Segment Start: STORED DATA

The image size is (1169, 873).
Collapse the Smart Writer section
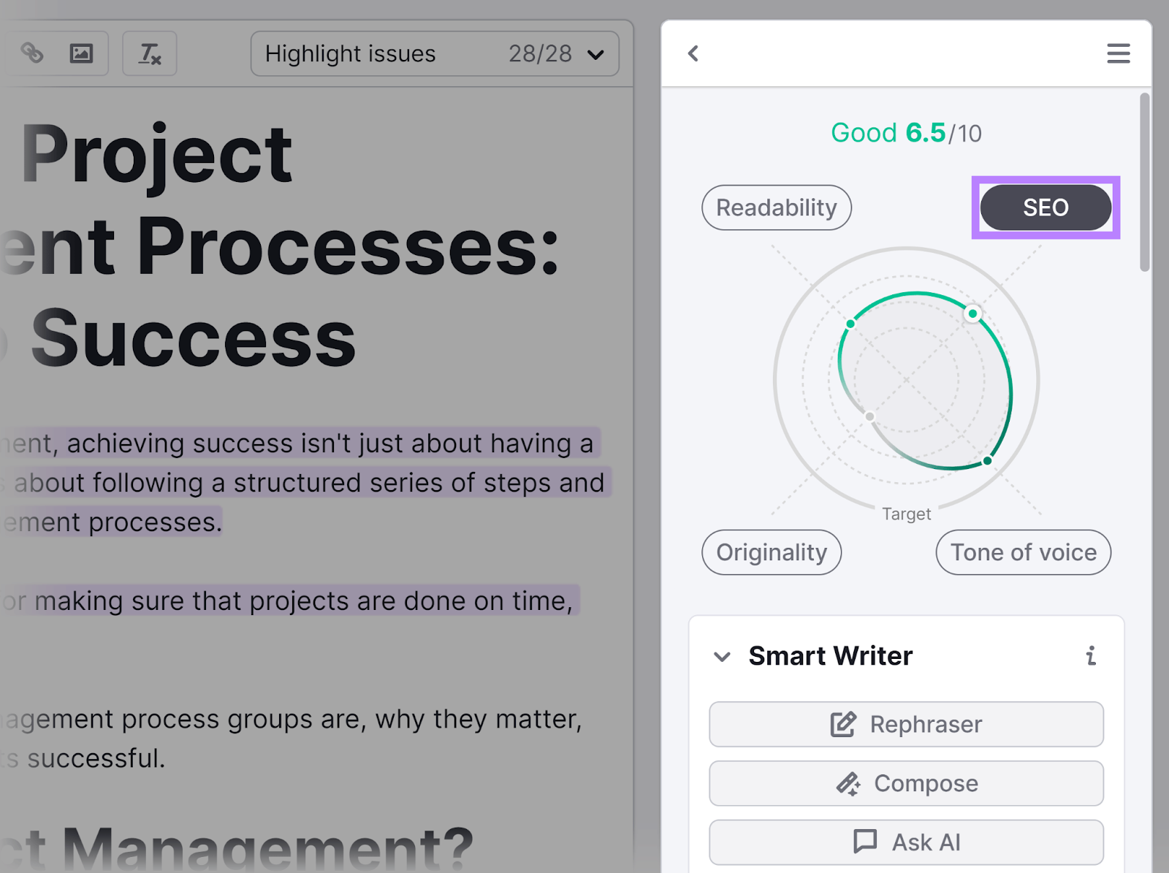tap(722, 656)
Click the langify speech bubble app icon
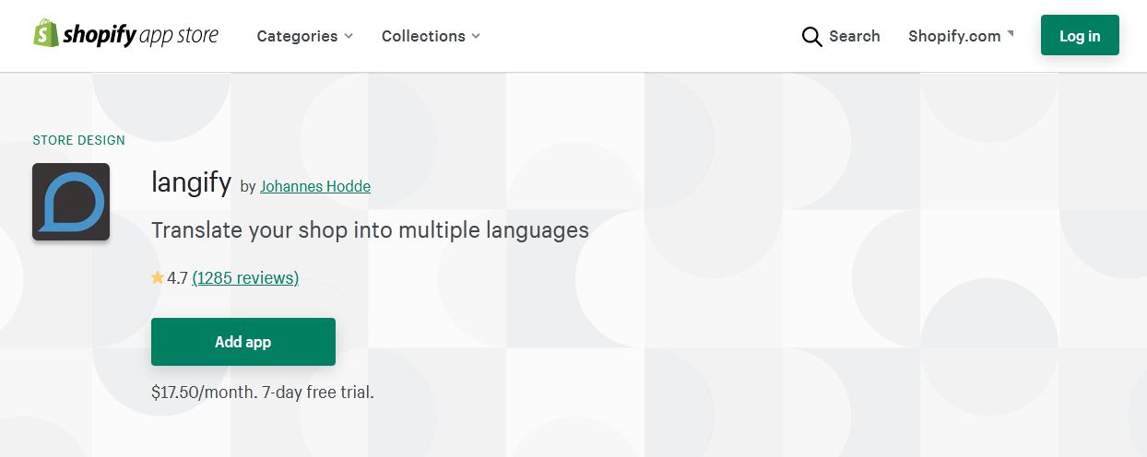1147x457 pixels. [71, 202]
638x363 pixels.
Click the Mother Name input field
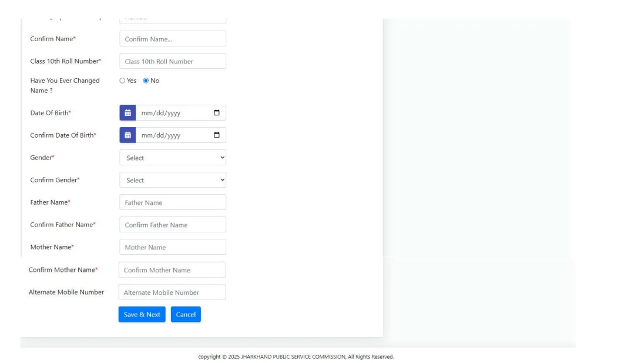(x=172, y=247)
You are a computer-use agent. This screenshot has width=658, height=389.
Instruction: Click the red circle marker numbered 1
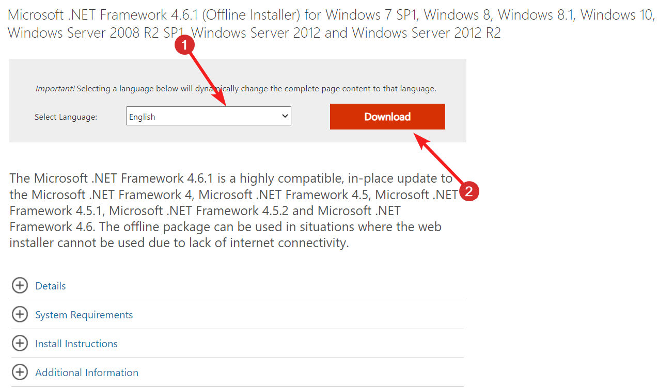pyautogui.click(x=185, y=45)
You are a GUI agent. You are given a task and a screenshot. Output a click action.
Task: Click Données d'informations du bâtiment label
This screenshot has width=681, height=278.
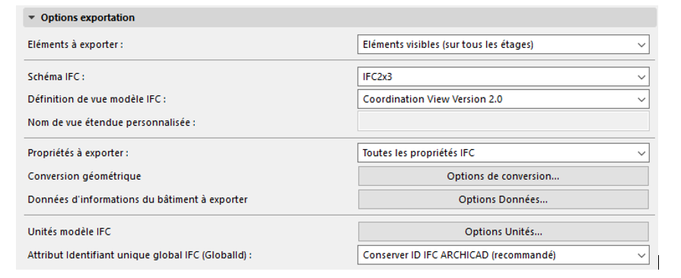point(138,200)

Segment End: STORED DATA

### WHAT IS REQUIRED
In the records above, find the line containing "Collapse the Smart Writer section" and restate it and every line after it word for word, all pictures excluded.

### EXERCISE RESULT
Collapse the Smart Writer section
tap(722, 656)
Click the langify speech bubble app icon
1147x457 pixels. [71, 202]
638x363 pixels.
Click the Mother Name input field
(x=172, y=247)
You are a computer-use agent. This screenshot has width=658, height=389.
Instruction: Click the red circle marker numbered 1
pyautogui.click(x=185, y=45)
You are a GUI agent. You are given a task and a screenshot. Output a click action.
Task: Click Données d'informations du bâtiment label
This screenshot has width=681, height=278.
point(138,200)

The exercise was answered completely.